[Goal of the exercise]
Please transcribe only the lines between the one containing "Select the last code segment input field" and the end of the records, both ends included, exactly as written; skip every picture.

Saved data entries
--------------------
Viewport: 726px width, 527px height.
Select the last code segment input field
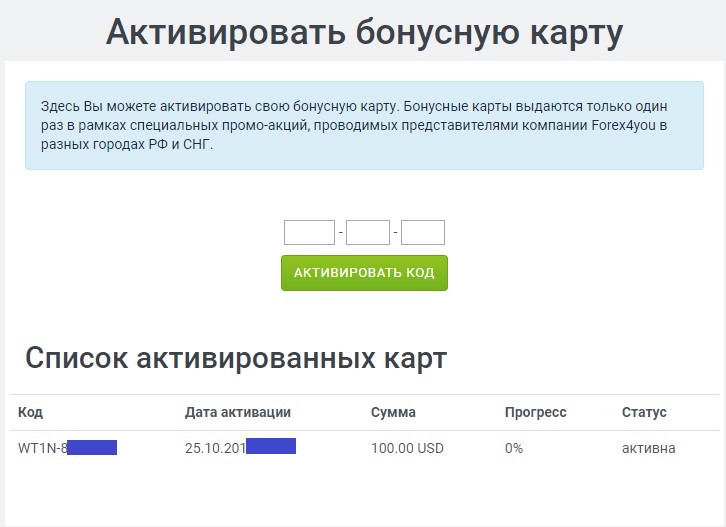422,233
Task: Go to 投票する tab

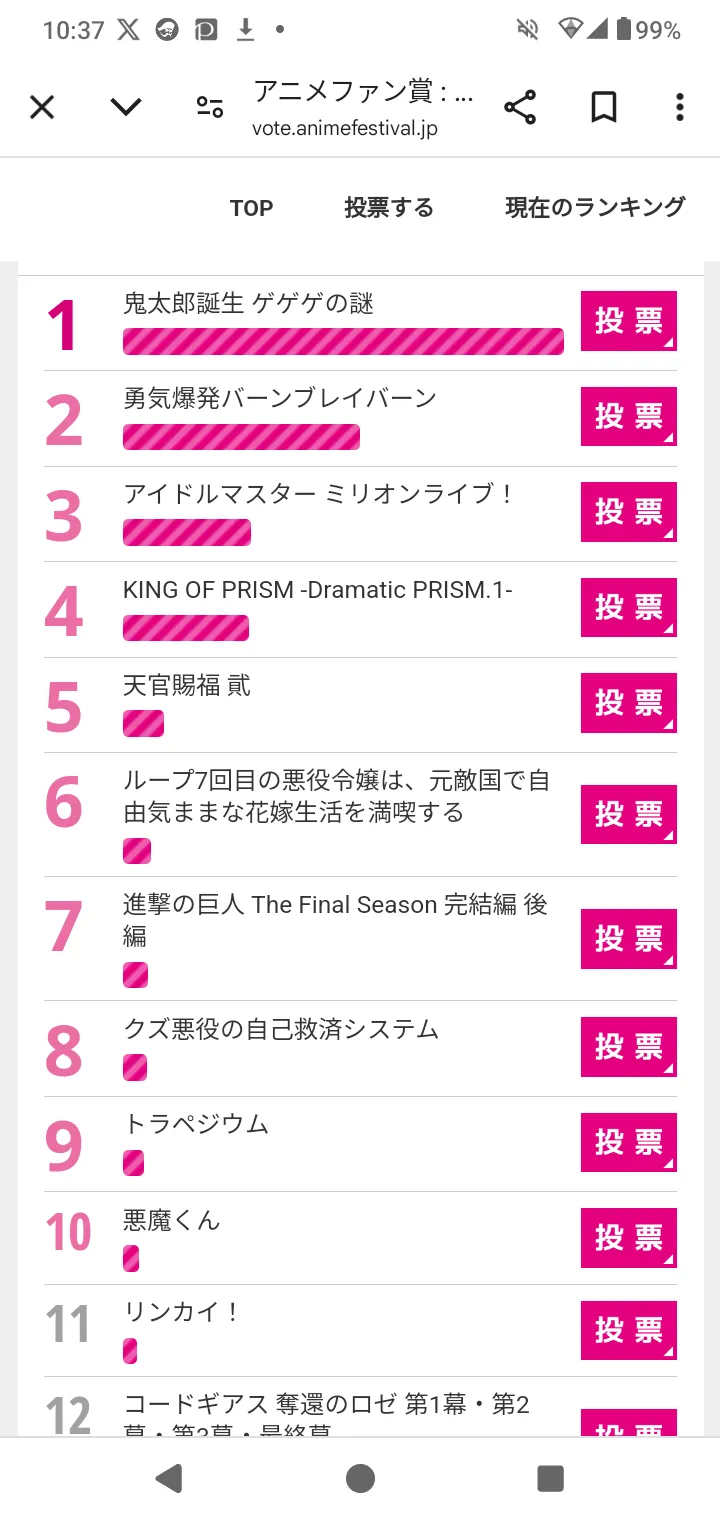Action: point(389,208)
--------------------
[Reply to the task]
Select the last code segment input field
422,233
Task: Go to 投票する tab

Action: point(389,208)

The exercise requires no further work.